Each woman lives a different type of life, yet certain aspects of their life are frightfully similar.  Each woman has devoted her life to someone else, or put up her happiness in order to maintain peace between the ones that they are with.  Glass structures the score in a way that certain melodies and phrases repeat throughout the film, which recall certain moods or feelings that happen on screen.  Perhaps the greatest strength of this soundtrack though is its management of simplicity and complexity.  What occurs is very simple phrases that have a repetitive tone, common in Glass’s work), but then it becomes more involved and elaborate without flinching.  It builds, as our characters deteriorate.  We see the contrast, and hear the influx of indecision within our stories as they unravel before our eyes.

 

If you listen to the soundtrack without seeing the film, you can instantly understand some of the common themes that it is creating and working around.  There is pain, mystery, confusion, longing, sadness, and melancholy all mixed together, but arranged in such a way that the listener is hypnotized into a state of indecision, like our characters.  We want to have feelings, yet the music almost forces us to become comatose, so relaxed we cannot think, or that our only thoughts are of nothingness. 

 

Track Listing

 

The Poet Acts

Morning Passages

Something She Has to Do

For Your Own Benefit

Vanessa and the Changelings

I’m Going to Make a Cake

An Unwelcome Friend

Dead Things

The Kiss

Why Does Someone Have to Die?

Tearing Herself Away

Escape!

Choosing Life

The Hours

 

The tracks operate in a cyclical way, both as a whole, and individually, which give the score strength.  Each track seems to start somewhere, and then end again at a place almost similar to where it began.
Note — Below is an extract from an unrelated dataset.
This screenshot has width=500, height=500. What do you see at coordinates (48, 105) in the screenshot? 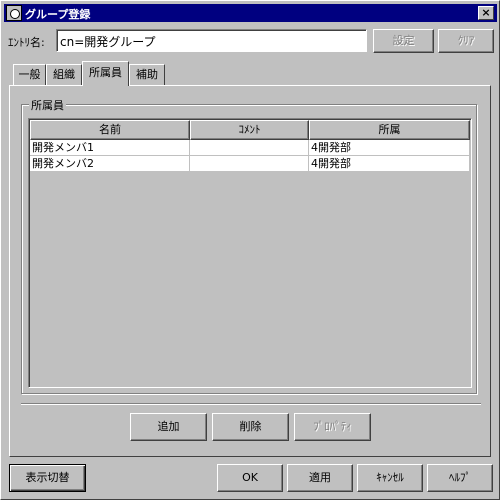
I see `members-group-label: 所属員` at bounding box center [48, 105].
Even as the music becomes more elaborate and involved (or even evolved), there is a pattern that is being created.  It is a pattern that is somewhat tangible, yet our minds cannot make the distinction. 

 

The film cuts very well to the music, as mentioned before that Glass’s signature trademark is a repetitive tone that becomes mesmerizing and droning.  This is experienced in his scores for Godfrey Reggio’s Koyaanisqatsi and Powaqqatsi films.  Also a similar marking in the brilliant Paul Schrader film Mishima. This type of repetitiveness is hard to pull off, but effective when done correctly.  Glass is capable of doing so, simply because he is one of the few composers that is literate to the point that he understands complexity through simplicity.  He understands that music can be simple and effective, but more than that – having order and balance can strengthen it.  His ability to write music for the right instrumentations is also matched by very few.  Here he uses the Lyric Quartet, which creates the appropriate amount of dreariness, yet restlessness associated with the film. 

 

The Hours, both as a soundtrack and a film, is bold, daring, fascinating, complex, uncompromising, elegant, and most of all beautiful.  It is a film that will last, simply because its story serves much relevance.  It deservedly won the attention of many critics, and will hopefully find its audience for years to come.  It asks questions that few can answer, but just the simple thought towards these questions is effective enough.  The film would be nothing without the music Glass has worked out for this film, creating a perfect marriage between sound and celluloid.  The images beg for the music here, they are united in ways that very few manage to do.  Even by itself, the soundtrack makes you think and ask yourself, ‘Am I living for myself or for something else?”  Do we have enough hours in the day to make the distinction?  Find out for yourself.